Glass has found that communication with local departments can help find a gang member that may have moved not that far away.

“Gang members have a tendency to travel, especially through foster homes,” Glass says. “So, it’s much simpler if you pick up the phone and call another department.”

Crime analysts work closely with the Fayetteville gang unit, as well. According to Glass, they’re an important asset in finding gang-related crimes because they notice trends and crime hotspots.

In Memphis, Lt. Dale Lane of the Shelby County Sheriff’s Office is president of the Tennessee Gang Investigators Association, a gang task force that includes correction officers and representatives of the U.S. Attorney’s office. They meet weekly. In addition, they work through Project Safe Neighborhoods, where the U.S. Attorney’s office reviews every firearms-related arrest.

“We also use covert operations to monitor gang leadership,” Lane says. “Once we I.D. gang members we work together to try to work from the top down. We try to cut the command and control off from the top.”

With all of these alliances among agencies, it’s easy to think that you’ll always be able to get the information you need. But updating information and maintaining the information you’ve collected can be equally important.

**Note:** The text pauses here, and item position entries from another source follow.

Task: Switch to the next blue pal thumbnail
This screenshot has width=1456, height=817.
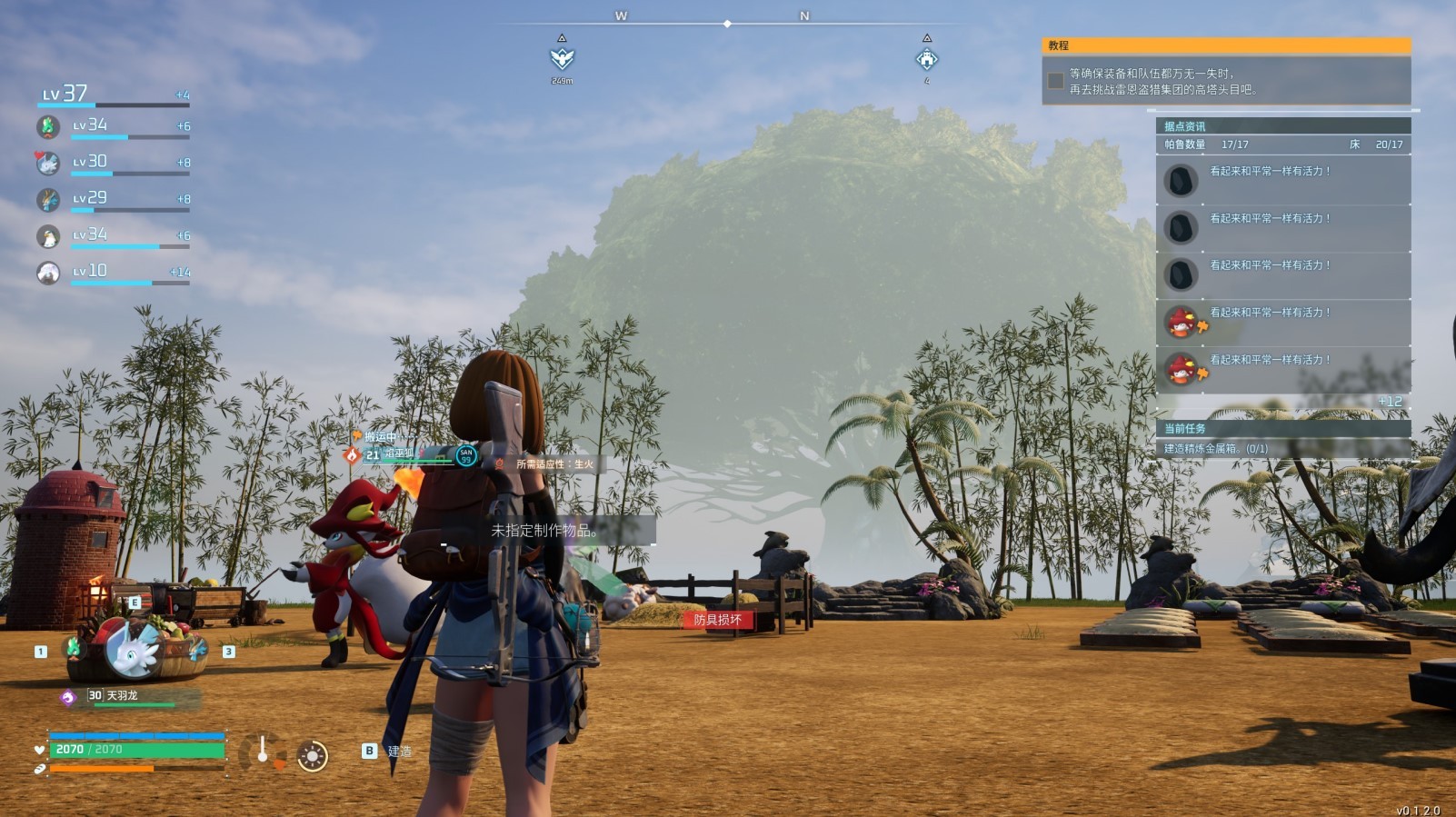Action: 198,649
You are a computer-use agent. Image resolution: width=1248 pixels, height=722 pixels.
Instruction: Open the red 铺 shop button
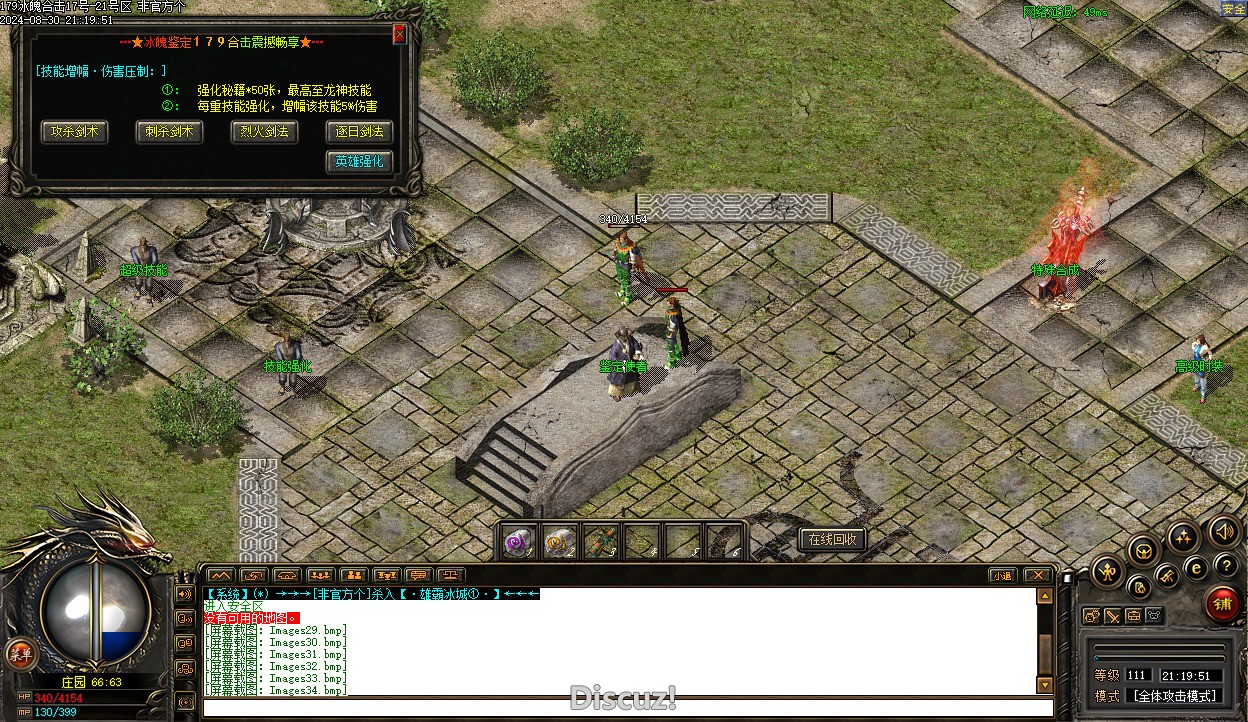point(1221,605)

“You can’t collect information today and expect it to be good six months from now,” says Glass. “But you should always hold on to it because it may resurface. Once information is opened, it should never be closed. Even if the person dies, never close it. It needs to remain open for intelligence purposes. A homicide can occur ten years later because a little brother wants to take revenge.”

Looking Forward

The consensus of gang experts is that, despite their best efforts, in many cases, the best most departments can hope for is to keep the gang problem under control. And in many areas, gang activity continues to escalate.

According to Rodriguez, while the gang problem continues to increase in Virginia, he has to wonder what the reasons are behind it and what he and other cops can do—that they aren’t already doing—to stop it. He believes that, as a society, we must get to the core of the problem.

“Gangs are groups of individuals who are failures,” Rodriguez says, “either by their own fault or through their environment, and all they are doing is validating each other’s failures. We have to come up with a way to get the message out that joining a gang will get you nowhere. It may sound exciting, but in reality it can take your individuality and your life.”

If treated early gangs can often be controlled. If they are allowed to spread, they will take over communities, committing crimes and taking away a generation of our children. Law enforcement is the first line of defense in this battle.

Cooperation among agencies, constant communication and education, and zero tolerance are essential tools in fighting the war against gangs on your streets.